WORK REQUIRED - Find the word "agent" in the listing. Copy out each line where it occurs.

DATA RECORDS -
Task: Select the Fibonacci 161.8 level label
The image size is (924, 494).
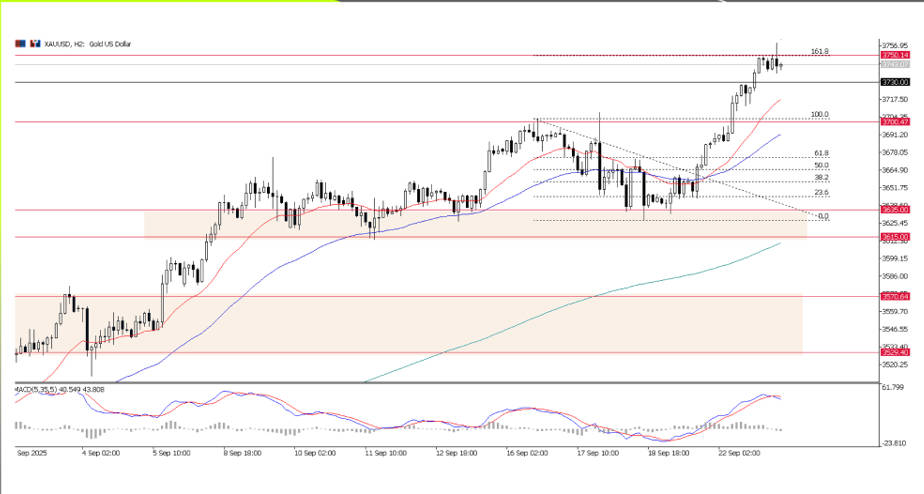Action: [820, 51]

...

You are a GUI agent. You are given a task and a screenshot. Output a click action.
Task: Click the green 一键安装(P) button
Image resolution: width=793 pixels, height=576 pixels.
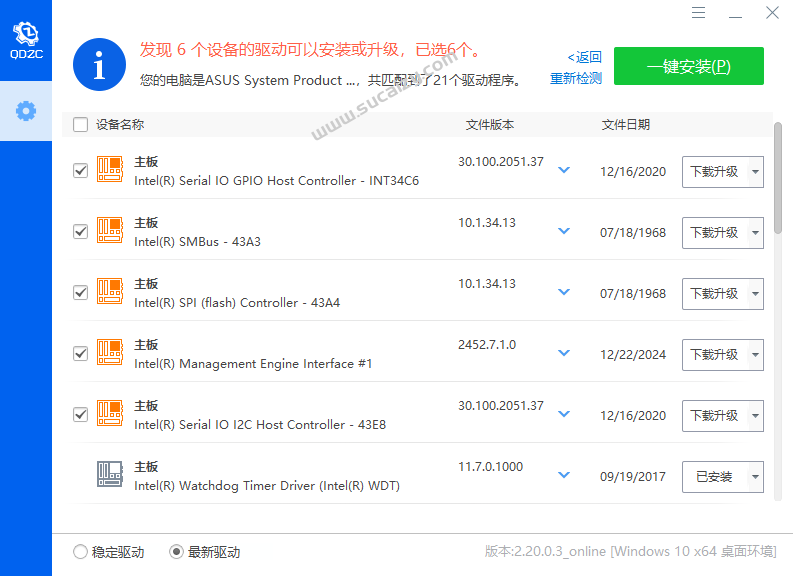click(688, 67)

==

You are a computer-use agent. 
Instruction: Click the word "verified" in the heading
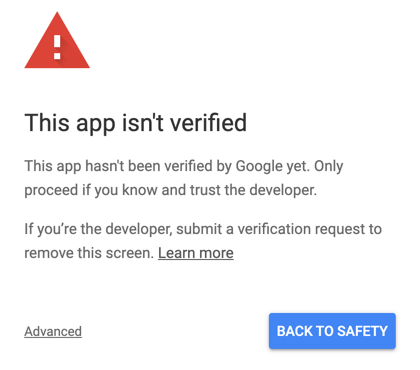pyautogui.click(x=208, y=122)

REPLY -
You are a GUI agent. You are given a task and a screenshot. Output a click action.
You are a computer-use agent. 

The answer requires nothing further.